Homosexual activists continue to drive gay issues to the front of the news. It has happened again with University of Missouri football player Michael Sam announcing publicly that he is gay. He is a likely cadidate for the NFL. News commentators are picking up the news. They are touting it as a major historic moment. They are claiming it as a major milestone in the gay rights movement. Some are comparing it to Jackie Robinson as the first major league baseball player. There are also the questions as to what this will mean for his career.

I am tempted to just let this go without commenting on it. I hate to give the gay rights movement the attention. At the same time I need to respond to some of the claims and to put the whole issue in perspective.

I really don’t think that anyone is surprised that there is a homosexual in college or professional football. With the case of Jackie Robinson it was clear that blacks had been discriminated in major league sports. I don’t know if there has been discrimination against homosexuals in professional sports. I would think that every team is looking to obtain the best players. I doubt if they would refuse a player based on who they like to have sex with. It would not surprise me if gays have been discouraged from making their sexual preference public as it would likely create controversy and could affect the fan base.

My question is what does a person’s sexual preference have to do with football? Does being gay make you a better football player? Does it make you worse? Of course not. It is really totally irrelevant. Sexual orientation has no bearing on athleticism.

But professional football is not just athleticism; it is much more. It is athleticism and its business with ticket sales, product sales and professional endorsements. The publics attraction to, or rejection of a particular person or team can affect business. The team owners will need to take that into account in this case. Owners have had to deal with these types of issues before. Some players are a real draw because of their personalities and even their personal lives. Others have had personal lives and public behavior that have caused real problems for the owners. Sometimes the more colorful players have helped to keep focus on the team by staying in the news even when their behavior would be considered bad.

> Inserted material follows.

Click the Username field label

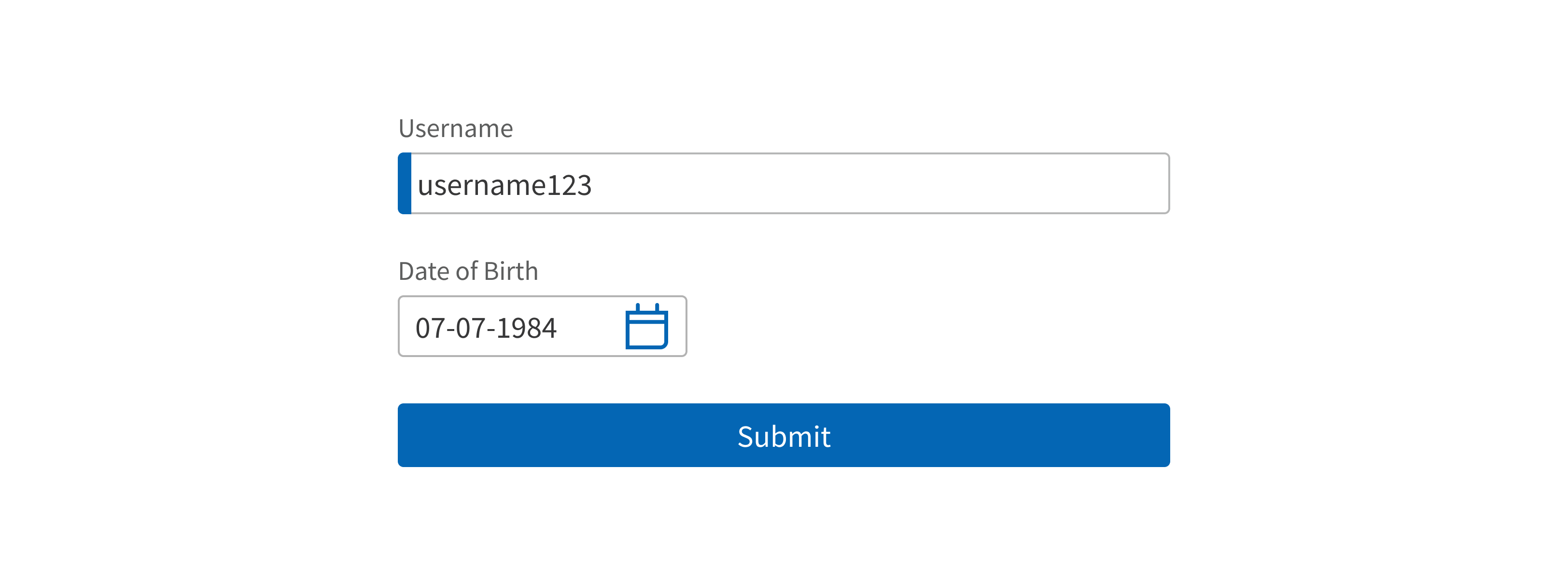(x=455, y=128)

Another factor that plays into professional sports is celebrity status. Like it or not, famous athletes are idolized. People worship them and seek to emulate them. I don’t think anyone has a problem in setting them up as examples of people who set goals and work hard to achieve them. In other words athletes should be praise and admired for their athleticism. The problem is that our nature is to go beyond that. We tend to want to create crossovers. We can error in two ways. First we can find someone who is a good athlete and set him up as an example for more than his athleticism. The other is that we don’t like him for some other reason in their personal life and we refuse to give them proper credit as a good athlete.

In recent years we have had some good athletes that are outspoken Christians. Some people have had a problem with that and I can understand why. What does being a Christian have to do with being a good athlete? Nothing. I can also understand that athletes who have the microphone want to use it to speak about things they care about. If a person is a Christian and that is a defining aspect of their life I would expect them to speak about it. Why would they have to hide who they are?

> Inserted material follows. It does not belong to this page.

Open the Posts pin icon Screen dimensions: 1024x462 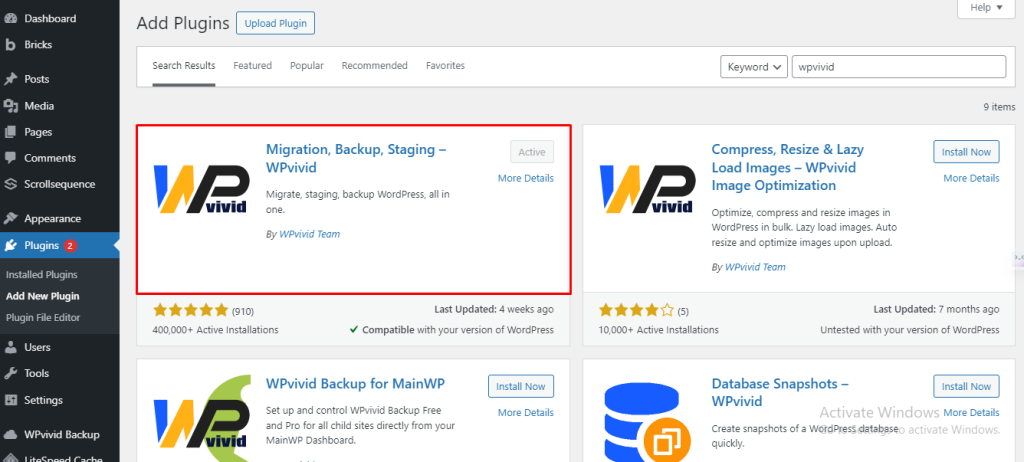coord(10,80)
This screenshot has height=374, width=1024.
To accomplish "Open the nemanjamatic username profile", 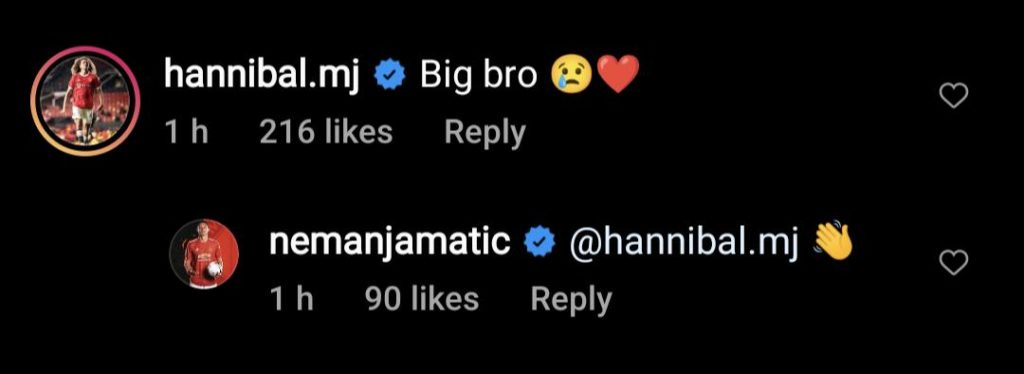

We will see about Michael Sam. It may very well be that his sexual preference is something that he didn’t want to hide and getting it out in the open is a way of not making it become an issue later. It may be that it is a defining aspect of who he is and he will want to make it an issue every time he gets the microphone. The public will have to decide how they want to respond to this aspect of his life. I just hope that the interviewers will let him take the lead. Michael Sam is primarily an athlete. I hope that people and particularly the media will let him be an athlete and not make him an unwilling spokesperson for gay rights. It would be a shame to have his athletic abilities be overshadowed by his homosexuality.